26.塔
「ありがとうございました!」
わたしは席を離れるご夫婦に声をかけ、テーブルの上の空のお皿に手を伸ばす。
身につけているのは白い襟がついた、黒いワンピース。
オーウェンさんのホテルで働く従業員の制服だ。
お世話になってる代わりに働きたいとお願いして、レストランでの仕事やベットメイキング、掃除などをさせて貰っている。
鏡魔法士であるオーウェンさんは特別な存在なので、鏡で逃げて行ったわたしを探しに、コウモリたちがここにやってくる事はないと言っていた。
「聖域なんです」とイタズラっぽく片目を閉じながら。
リアンの事を思い出すと胸が締めつけられ、あれ以来会っていないデイジーを思うと心がざわめくけれど。
今、わたしにできる事は目の前の仕事をきっちりとこなすことだ。
「アリスちゃん、お疲れ様〜」
「お疲れ様です!」
ここで働くスタッフはわたしが異世界の者だと知ってるけれど、普通に接してくれている。
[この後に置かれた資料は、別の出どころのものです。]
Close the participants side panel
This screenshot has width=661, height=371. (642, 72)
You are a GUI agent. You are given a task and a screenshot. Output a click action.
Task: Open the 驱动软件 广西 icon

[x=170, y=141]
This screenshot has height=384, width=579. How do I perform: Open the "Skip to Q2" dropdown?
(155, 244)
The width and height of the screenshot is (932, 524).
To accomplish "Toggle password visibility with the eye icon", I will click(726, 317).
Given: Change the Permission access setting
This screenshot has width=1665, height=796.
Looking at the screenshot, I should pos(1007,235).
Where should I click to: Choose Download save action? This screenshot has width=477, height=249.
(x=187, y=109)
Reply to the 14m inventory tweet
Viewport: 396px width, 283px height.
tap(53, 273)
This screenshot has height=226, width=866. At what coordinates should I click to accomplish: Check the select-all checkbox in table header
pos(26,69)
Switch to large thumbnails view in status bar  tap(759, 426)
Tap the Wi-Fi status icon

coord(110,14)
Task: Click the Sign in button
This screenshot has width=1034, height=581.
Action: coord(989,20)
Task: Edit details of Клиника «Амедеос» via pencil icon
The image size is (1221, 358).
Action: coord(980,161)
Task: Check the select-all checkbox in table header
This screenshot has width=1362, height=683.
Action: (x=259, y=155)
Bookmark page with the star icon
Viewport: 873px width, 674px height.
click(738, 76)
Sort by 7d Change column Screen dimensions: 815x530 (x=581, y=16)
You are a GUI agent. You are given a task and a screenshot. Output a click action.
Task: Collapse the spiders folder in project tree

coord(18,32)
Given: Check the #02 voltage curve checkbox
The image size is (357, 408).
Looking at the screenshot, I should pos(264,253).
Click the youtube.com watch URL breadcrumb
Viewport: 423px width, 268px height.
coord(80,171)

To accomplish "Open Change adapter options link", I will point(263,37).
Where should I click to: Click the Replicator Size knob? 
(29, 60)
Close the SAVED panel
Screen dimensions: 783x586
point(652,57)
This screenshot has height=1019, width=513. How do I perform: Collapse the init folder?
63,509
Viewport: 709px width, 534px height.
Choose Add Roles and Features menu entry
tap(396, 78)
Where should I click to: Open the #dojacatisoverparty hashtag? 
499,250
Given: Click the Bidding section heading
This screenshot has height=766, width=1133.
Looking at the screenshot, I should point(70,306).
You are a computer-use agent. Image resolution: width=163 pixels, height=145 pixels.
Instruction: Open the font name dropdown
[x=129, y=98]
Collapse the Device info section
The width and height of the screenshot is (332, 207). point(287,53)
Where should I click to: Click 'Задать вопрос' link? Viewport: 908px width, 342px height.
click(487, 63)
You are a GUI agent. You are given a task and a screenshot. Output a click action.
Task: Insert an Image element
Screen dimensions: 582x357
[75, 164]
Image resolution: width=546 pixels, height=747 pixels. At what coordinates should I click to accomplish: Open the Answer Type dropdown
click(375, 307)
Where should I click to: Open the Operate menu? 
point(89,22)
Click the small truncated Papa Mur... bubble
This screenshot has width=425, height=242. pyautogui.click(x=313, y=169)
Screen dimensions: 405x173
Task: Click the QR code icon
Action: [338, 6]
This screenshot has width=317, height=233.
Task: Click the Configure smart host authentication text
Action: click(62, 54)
いろんな訳ありのお客さんたちを見ているからかも知れない。
今日の分の仕事を終え、休憩室で夕食の賄いを食べていたら、オーウェンさんが顔を出した。
「アリスさん、お疲れ様」
「お疲れ様です、オーウェンさん」
「ご飯を食べたら、ちょっといいかな。話があります」
声のトーンが抑えめで、わたしはハッとした。
「もしかして何かわかったんですか?」
「休憩室を出たら、左の突き当たりにあるドアを開けて。そこにある鏡を通ってきて下さい。アリスさんが通れる様にしておきます」
オーウェンさんは質問には答えず、それだけ指示すると休憩室を出て行った。
わたしはフォークを握り直し、賄いを口に運んでいく。
味はもう何も感じなかった。
食事を終えて左の突き当たりに進むと、白い壁に同化するように白いドアがあった。
普段使用する事もないし、意識したこともなかった。
銀色のドアノブを回すとするりと空き、いつもは鍵がかかってるのかも?と思った。
その先は狭く、暗い空間になっていて、白い縁のついた鏡だけが壁にかかっていた。
わたしは鏡の移動にすっかり慣れていたので、自然にその中へと進んでいく。
ついた先は会議室のような部屋だった。
長いテーブルに沢山のイスがあり、スクリーンのような白い布が天井から垂れている。
そしてオーウェンさんが大きな体を曲げて、小さなイスに座っていた。
「お待たせしてすみません」
「いえいえ。早速ですが、見てもらいたいものがあるのです」
挨拶もそこそこに、オーウェンさんは席をたつと部屋の明かりを消した。
すると白いスクリーンに映像が浮かび上がってきた。
平面ではなく、手で触れそうな立体的な映像だ。
青い海に囲まれた小さな島。
島の真ん中には灰色の石で作られた高い塔が建っている。
そして、光を採り入れる窓の様なものが所々に見える。
緑が生い茂る島の中、その灰色の建物は重苦しい、不吉なオーラを放っていた。
「ここが、そうなんですか?」
「はい。以前話した、犯罪者たちが収容される塔の映像です。コウモリたちは持っているファイルから、こちらへ転移させてるらしいのです」
「この塔の中にリアンが…?」
「ええ。異世界の者もここに収容されたという情報を聞きました。この映像もその話をしてくれた方から借りたものです。自家用クルートから撮影したものだとか」
あの卵型の飛行船、クルート。
それを使って上空を旋回しながら撮った映像のようだ。
「その方は、お屋敷でうちの鏡を使って下さってるんです。自家用クルートで空の旅をしてる時に、海の中の島にあるこの塔を見つけたそうで」
「海の中の島ですか…」
「塔は魔法の結界が張られてるようですが、あくまでも中の人が逃げるのを防ぐためです。侵入しようとするもの好きはそうはいませんから、」
オーウェンさんはわたしに向かって微笑み、
「侵入を防ぐタイプの結界ではない。チャンスはあります」
と続けた。
「ですが、侵入方法、救出方法、脱出方法、それらを考えなくてはいけない」
わたしは唇を噛み締め、頷く。
「1つ、僕は初めてのものを作ってみました。今まで沢山の鏡を作ってきましたが、これは初めてです。でもやり甲斐はありました」
オーウェンさんはそう言いながら、ネイビーのジャケットの内ポケットを探った。